“We demand the immediate and unlimited freedom of all those detained on the occasion of the mass mobilization last Wednesday, June 12, against the sanction of the so-called Basic Law.” This is how the letter signed by more than 60,000 people begins against the repression imposed for protesting against Argentine President Javier Milei during the approval of the law dismantling the Argentine state.
The signatories denounce that anyone who wants to protest is exposed to imprisonment, that this right is threatened and has become clear since Wednesday, June 12, when in the middle of the demonstration against the Basic Actpolice arrested 33 people and prosecutor Carlos Stornelli accused them of being terrorists. The ultra government spoke of a coup. Judge María Romilda Servini de Cubría, who investigated the crimes of the Franco regime, released seventeen of them last Friday. Last Tuesday evening, following the concentration in the Plaza de Mayo of relatives and human rights organizations, Servini ordered the release of another eleven prisoners for lack of evidence.

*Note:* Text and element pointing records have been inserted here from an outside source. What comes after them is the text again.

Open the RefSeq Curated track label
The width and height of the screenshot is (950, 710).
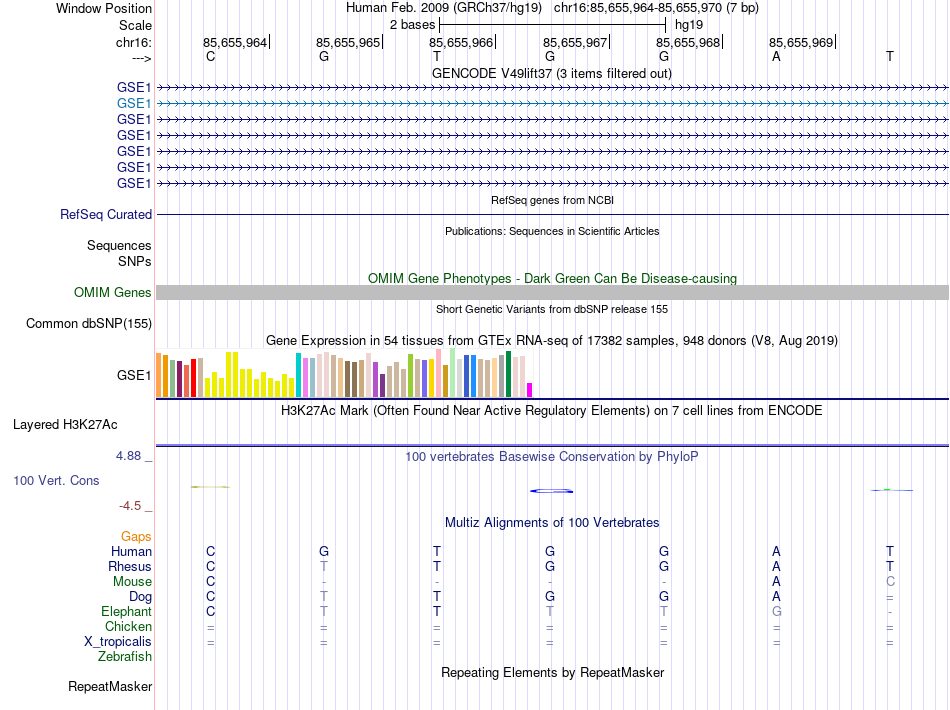106,214
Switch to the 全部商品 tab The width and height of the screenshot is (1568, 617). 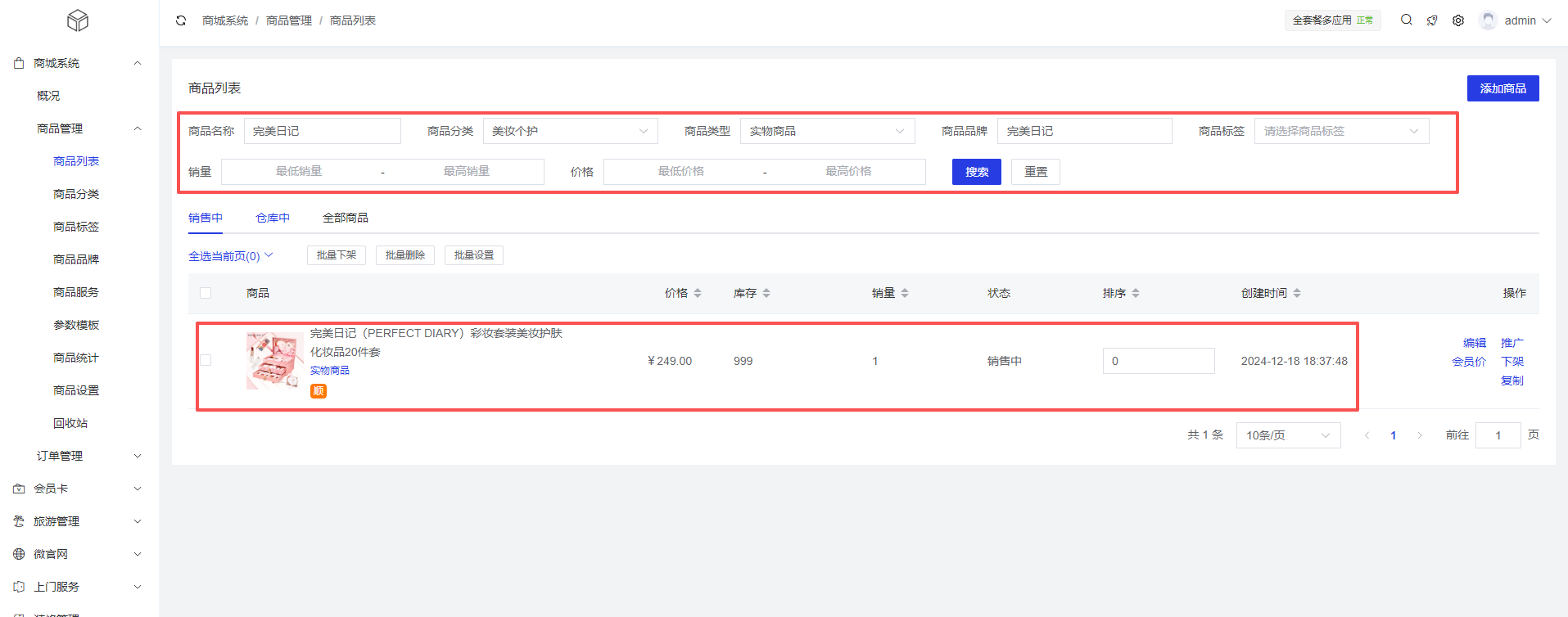click(346, 218)
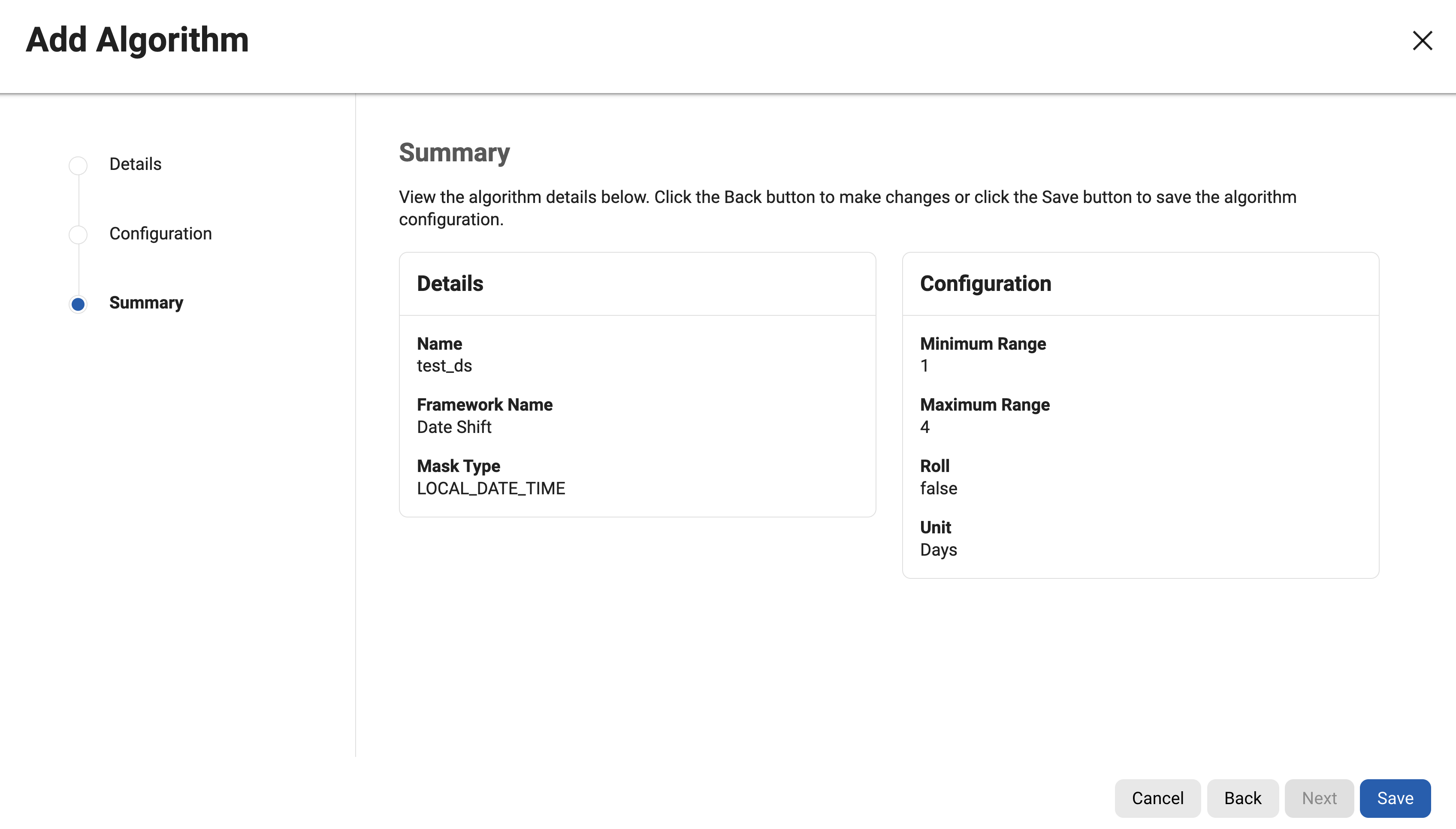Select the Details step circle
The height and width of the screenshot is (829, 1456).
click(x=78, y=165)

“The majority of the arrests took place more than ten blocks from Plaza Congreso, at a time when people were dispersing after receiving a barrage of tear gas and rubber bullets from the federal forces and the city of Buenos Aires. “People deprived of their liberty have been mistreated during their detention,” reads the document signed, among others, by Rafael Correa (former President of Ecuador), Ernesto Samper (former President of Colombia), José Luis Rodríguez Zapatero (former president of Spain), Evo Morales (former president of Bolivia) and Alberto Fernández (former president of Argentina).
In addition, the text was signed by the lawyer Baltazar Garzón and filmmakers such as Pedro Almodovar, Montxo Armendariz, Marisa Paredes, Emma Suárez, Juan Diego Botto and Carlos Bardem. “We strongly reject and demand the cessation of the criminalization of political, social and trade union organizations which, by participating in the mobilization for the executive power, have become “terrorists” who have acted in an “attempted coup d'état”, totally absurd accusations. and unfounded. During the demonstration on June 12, the security forces repressed not only columns of demonstrators exercising their constitutional right to protest, but also national deputies, some of whom were injured by the actions of the state guarantees,” the text adds Judge Servini concludes: “We demand the immediate cessation of this campaign of persecution against those who oppose the policies of the Milesian government and unlimited respect for the rights and guarantees in force.”
Unfounded accusation
The stories behind the repression have left prosecutor Stornelli's accusation that they “incited collective violence, rebelled against the constitutional order and instilled public fear” without support. Images on television and on social networks showed that these were arbitrary arrests and that police suppressed peaceful demonstrators and deputies in Plaza Congreso with tear gas and allowed men in hoods to do their thing, who suddenly appeared, set fire to a car and left no one left. tell them.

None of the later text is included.